I tell Fordyce about Yao, the 10-million test, the money he paid for the software license. She’ll call me right back. When she does, 20 minutes later, it is with this news: “Absolutely, we’ve sold testing SDKs [software development kits] to Pixel Solutions and to others [in China] that may be entering a test.” Yao’s use of the technology, she said, is “within his license” purchased from L-1.

The company’s reticence to publicize its activities in China could have something to do with the fact that the relationship between Yao and L-1 may well be illegal under U.S. law. After the Chinese government sent tanks into Tiananmen Square in 1989, Congress passed legislation barring U.S. companies from selling any products in China that have to do with “crime control or detection instruments or equipment.” That means not only guns but everything from police batons and handcuffs to ink and powder for taking fingerprints, and software for storing them. Interestingly, one of the “detection instruments” that prompted the legislation was the surveillance camera. Beijing had installed several clunky cameras around Tiananmen Square, originally meant to monitor traffic flows. Those lenses were ultimately used to identify and arrest key pro-democracy dissidents.

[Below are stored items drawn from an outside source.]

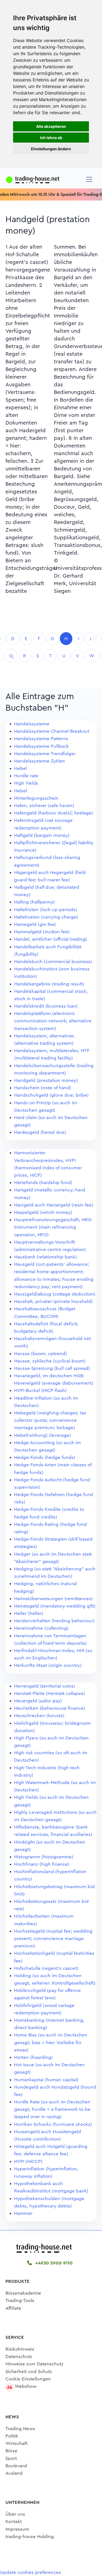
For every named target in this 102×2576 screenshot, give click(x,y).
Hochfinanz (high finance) (41, 1864)
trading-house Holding (29, 2536)
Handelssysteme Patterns (41, 738)
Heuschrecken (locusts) (39, 1715)
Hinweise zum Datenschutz (34, 2364)
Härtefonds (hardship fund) (43, 1182)
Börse (11, 2450)
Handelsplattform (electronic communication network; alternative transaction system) (52, 1021)
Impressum (17, 2529)
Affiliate (13, 2308)
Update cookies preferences (30, 2572)
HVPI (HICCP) (28, 2161)
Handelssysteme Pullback (41, 746)
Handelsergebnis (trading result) (49, 984)
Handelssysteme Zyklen (39, 761)
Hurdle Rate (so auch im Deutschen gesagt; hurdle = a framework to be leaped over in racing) (52, 2109)
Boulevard (16, 2465)
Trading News (20, 2428)
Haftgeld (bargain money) (42, 835)
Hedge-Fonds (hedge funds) (44, 1457)
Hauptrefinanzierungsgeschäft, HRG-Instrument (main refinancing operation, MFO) (53, 1227)
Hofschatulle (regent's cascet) (46, 1968)
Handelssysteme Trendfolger (45, 753)
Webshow (25, 2386)
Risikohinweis (19, 2349)
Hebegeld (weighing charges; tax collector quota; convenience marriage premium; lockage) (50, 1420)
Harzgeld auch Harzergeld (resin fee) (53, 1205)
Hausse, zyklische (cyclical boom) (50, 1361)
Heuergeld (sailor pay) (38, 1700)
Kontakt (13, 2521)
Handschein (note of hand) (42, 1087)
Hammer (23, 2213)
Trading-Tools (19, 2300)
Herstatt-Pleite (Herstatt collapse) (49, 1693)
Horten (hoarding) (33, 2057)
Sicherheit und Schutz (28, 2371)
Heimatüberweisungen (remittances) (53, 1598)
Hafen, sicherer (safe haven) (44, 805)
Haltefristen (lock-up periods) (45, 909)
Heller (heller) (28, 1613)
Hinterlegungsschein (36, 798)
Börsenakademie (23, 2293)
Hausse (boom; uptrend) (40, 1353)
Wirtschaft (16, 2443)
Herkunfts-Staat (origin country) (48, 1665)
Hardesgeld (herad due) (40, 1132)
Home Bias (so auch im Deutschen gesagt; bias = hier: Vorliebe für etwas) (50, 2042)
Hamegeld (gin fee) (35, 924)
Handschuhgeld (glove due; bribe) (51, 1095)
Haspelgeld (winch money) (43, 1212)
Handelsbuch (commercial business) (53, 961)
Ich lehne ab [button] (51, 137)
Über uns (15, 2514)
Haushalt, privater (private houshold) (53, 1301)
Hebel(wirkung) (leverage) (42, 1435)
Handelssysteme (32, 724)
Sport (11, 2458)
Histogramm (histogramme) (43, 1856)
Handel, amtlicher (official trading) (50, 939)
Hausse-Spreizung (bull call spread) (52, 1368)
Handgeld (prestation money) (46, 1080)
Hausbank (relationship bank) (45, 1257)
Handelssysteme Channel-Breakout (51, 731)
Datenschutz (18, 2356)
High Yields (26, 783)
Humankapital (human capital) (46, 2079)
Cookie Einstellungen (28, 2379)
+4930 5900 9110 (53, 2263)
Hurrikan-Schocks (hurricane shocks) (53, 2124)
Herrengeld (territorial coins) (44, 1686)
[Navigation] (89, 179)
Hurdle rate (26, 775)
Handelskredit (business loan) (46, 1006)
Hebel (20, 768)
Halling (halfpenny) (34, 902)
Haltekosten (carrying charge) (46, 917)
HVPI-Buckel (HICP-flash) (40, 1390)
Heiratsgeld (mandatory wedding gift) (54, 1606)
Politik (11, 2436)
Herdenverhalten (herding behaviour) (54, 1620)
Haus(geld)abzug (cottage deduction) (54, 1294)
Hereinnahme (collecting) (41, 1628)
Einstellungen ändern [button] (51, 148)
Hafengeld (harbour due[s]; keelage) (53, 813)
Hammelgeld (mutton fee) (42, 931)
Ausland (14, 2473)
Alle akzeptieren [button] (51, 126)
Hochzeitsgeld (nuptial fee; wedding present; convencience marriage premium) (53, 1938)
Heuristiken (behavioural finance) (49, 1708)
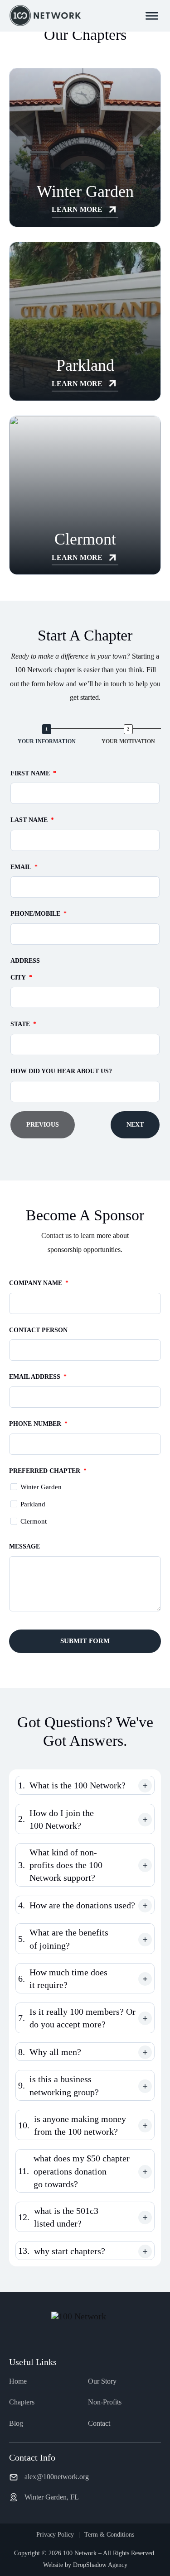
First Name (30, 773)
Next (135, 1124)
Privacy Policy (55, 2534)
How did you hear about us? (61, 1071)
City (18, 977)
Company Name (35, 1283)
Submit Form (85, 1640)
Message (24, 1546)
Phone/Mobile (35, 913)
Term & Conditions (109, 2534)
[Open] (152, 15)
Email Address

“The intent of that act,” a congressional staff member with considerable China experience tells me, “was to keep U.S. companies out of the business of helping the Chinese police conduct their business, which might ultimately end up as it did in 1989 in the suppression of human rights and democracy in China.”

When I leave China, I feel a powerful relief: I have escaped. I am home safe. But the feeling starts to fade as soon as I get to the customs line at JFK, watching hundreds of visitors line up to have their pictures taken and fingers scanned. In the terminal, someone hands me a brochure for “Fly Clear.” All I need to do is have my fingerprints and irises scanned, and I can get a Clear card with a biometric chip that will let me sail through security. Later, I look it up: The company providing the technology is L-1.

One Response to “China’s All-Seeing Eye”

  1. dermot says:

    I worked in Shenzhen for 4 weeks in August 1994. It was a crazy place then; I can’t imagine what it’s like now, after 14 years…

    I didn’t get the sense that it was a police state at the time – it felt more like anarcho-capitalism, to be honest. I saw few police.

    Now I wonder if there was a camera hidden in my hotel room. Coming soon to youtube: naked Irishman crying in Shenzhen at 4am.